══ TEXTE FOURNI ══

Ajoutons à cela que dans les familles où il y a plusieurs enfants, les parents exigent moins de chacun d’eux : ils projettent leurs désirs et ambitions sur plus d’un enfant. Une fratrie est un bien précieux et la rivalité fraternelle est aussi inévitable que profitable.

L’harmonie totale : un mythe

Les parents aimeraient que leurs enfants s’entendent à merveille et partagent tout sans difficulté ; c’est un vœu impossible à réaliser à cause du développement même de l’enfant. Avant 6-7 ans, l’enfant est égocentrique. Il perçoit tout en fonction de ses besoins ; il ne peut donc partager vraiment. Lorsqu’on lui prend un jouet, on lui enlève quelque chose d’essentiel et il ne le tolère pas : il crie, pleure et ne comprend pas le raisonnement de l’adulte qui lui explique le jouet prêté n’est pas perdu pour toujours.

De 7 à 10 ans, les enfants mettent le monde en ordre ; ils rassemblent des collections et font des échanges. On a souvent l’impression qu’ils font du chantage à tout le monde. Il ne faut cependant pas craindre qu’ils deviennent mesquins si on entre dans leur jeu pour régler certains petits conflits en promettant une récompense.

Après 10 ans, les enfants apprennent à faire des contrats, à suivre des règles, à partager des responsabilités. On peut alors faire appel à leur sens de la justice et établir des normes avec eux. Ce n’est qu’à l’adolescence que les jeunes peuvent vraiment tenir compte des autres et acquérir une certaine éthique personnelle.

Le problème, c’est que les enfants d’une même famille, à moins d’être jumeaux, sont d’âges différents. Il faut donc user de beaucoup de tact pour les aider à régler leurs différends et d’assez d’autorité.

Bien des facteurs sont à considérer : sexe de l’enfant, rang dans la famille, écart d’âge entre les enfants. L’aîné a tendance à être plus strict, plus autoritaire, mais c’est aussi un bon professeur pour les plus jeunes. Le cadet a moins de responsabilités et est plus libre, mais il peut se sentir négligé. Le plus jeune est souvent surprotégé et voué à être longtemps le «petit bébé». Pour des raisons différentes, chacune de ces positions favorise la rivalité.

L’écart d’âge idéal entre les enfants n’est pas non plus facile à établir. Très petit, il provoque une grande complicité mais beaucoup de jalousie. Trop grand, il isole les enfants. Le juste milieu semble se situer entre deux ans et demi et trois ans et demi.

═══
══ DONNÉES À TRAITER ══

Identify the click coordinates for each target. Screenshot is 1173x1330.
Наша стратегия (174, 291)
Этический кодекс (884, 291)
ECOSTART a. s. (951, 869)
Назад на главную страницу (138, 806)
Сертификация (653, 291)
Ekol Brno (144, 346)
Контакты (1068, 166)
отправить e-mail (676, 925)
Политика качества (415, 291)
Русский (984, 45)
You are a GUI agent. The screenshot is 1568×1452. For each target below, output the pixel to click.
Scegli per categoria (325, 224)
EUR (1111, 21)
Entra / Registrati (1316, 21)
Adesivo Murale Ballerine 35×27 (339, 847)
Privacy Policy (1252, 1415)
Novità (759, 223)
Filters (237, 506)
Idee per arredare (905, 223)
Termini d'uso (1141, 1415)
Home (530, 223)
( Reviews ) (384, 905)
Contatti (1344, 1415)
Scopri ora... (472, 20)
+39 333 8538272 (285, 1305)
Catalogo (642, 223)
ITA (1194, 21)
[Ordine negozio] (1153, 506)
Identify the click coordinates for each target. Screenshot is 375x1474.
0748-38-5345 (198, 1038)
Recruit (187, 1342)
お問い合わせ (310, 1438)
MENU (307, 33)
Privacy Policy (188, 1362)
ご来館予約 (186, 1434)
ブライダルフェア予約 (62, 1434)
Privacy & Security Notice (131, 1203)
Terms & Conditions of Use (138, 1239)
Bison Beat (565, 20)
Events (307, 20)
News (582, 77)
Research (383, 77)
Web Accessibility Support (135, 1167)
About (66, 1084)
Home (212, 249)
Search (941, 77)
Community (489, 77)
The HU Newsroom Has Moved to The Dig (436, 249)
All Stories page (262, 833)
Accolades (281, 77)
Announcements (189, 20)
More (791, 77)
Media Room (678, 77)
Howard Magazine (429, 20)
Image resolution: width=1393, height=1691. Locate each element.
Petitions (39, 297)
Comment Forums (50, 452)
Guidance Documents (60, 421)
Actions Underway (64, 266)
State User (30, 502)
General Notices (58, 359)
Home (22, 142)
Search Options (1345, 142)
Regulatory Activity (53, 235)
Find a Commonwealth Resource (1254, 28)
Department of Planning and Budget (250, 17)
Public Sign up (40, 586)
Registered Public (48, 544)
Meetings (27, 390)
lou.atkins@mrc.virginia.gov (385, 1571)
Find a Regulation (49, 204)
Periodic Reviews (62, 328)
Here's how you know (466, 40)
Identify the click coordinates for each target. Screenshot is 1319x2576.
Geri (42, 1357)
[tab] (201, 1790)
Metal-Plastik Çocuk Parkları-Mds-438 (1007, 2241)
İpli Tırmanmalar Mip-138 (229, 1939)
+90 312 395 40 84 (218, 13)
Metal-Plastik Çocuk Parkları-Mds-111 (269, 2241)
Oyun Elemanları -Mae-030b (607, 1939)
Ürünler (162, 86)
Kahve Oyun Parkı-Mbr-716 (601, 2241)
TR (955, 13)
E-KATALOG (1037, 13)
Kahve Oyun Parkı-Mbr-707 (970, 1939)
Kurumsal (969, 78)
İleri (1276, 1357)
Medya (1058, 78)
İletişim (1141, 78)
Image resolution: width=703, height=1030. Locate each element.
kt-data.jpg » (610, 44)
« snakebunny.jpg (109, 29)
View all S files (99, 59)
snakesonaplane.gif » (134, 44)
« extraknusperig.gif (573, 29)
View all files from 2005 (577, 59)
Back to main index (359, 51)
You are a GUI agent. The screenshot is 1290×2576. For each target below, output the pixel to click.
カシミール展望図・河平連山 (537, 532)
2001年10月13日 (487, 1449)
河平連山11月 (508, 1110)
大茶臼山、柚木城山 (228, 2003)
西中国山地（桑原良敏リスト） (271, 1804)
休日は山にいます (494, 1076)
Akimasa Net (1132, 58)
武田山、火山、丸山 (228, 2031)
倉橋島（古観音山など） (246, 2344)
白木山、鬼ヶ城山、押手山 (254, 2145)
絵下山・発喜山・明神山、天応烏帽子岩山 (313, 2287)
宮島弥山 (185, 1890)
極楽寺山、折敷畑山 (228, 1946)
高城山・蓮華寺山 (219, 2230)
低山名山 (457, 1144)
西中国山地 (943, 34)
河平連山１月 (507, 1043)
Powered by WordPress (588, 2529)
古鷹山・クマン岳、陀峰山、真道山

═══

• [CONSIGNES]
- A) Selon le texte sur la rivalité fraternelle, où semble se situer le juste milieu pour l'écart d'âge entre les enfants ?
- B) Relevez chaque ligne des enregistrements où figure la chaîne « width ».
Les enregistrements n'ont aucun rapport avec le texte.

• [RÉPONSES AUX EXERCICES]
- A) Il semble se situer entre deux ans et demi et trois ans et demi.

- B)
Image resolution: width=1393, height=1691. Locate each element.
Image resolution: width=703, height=1030. Locate each element.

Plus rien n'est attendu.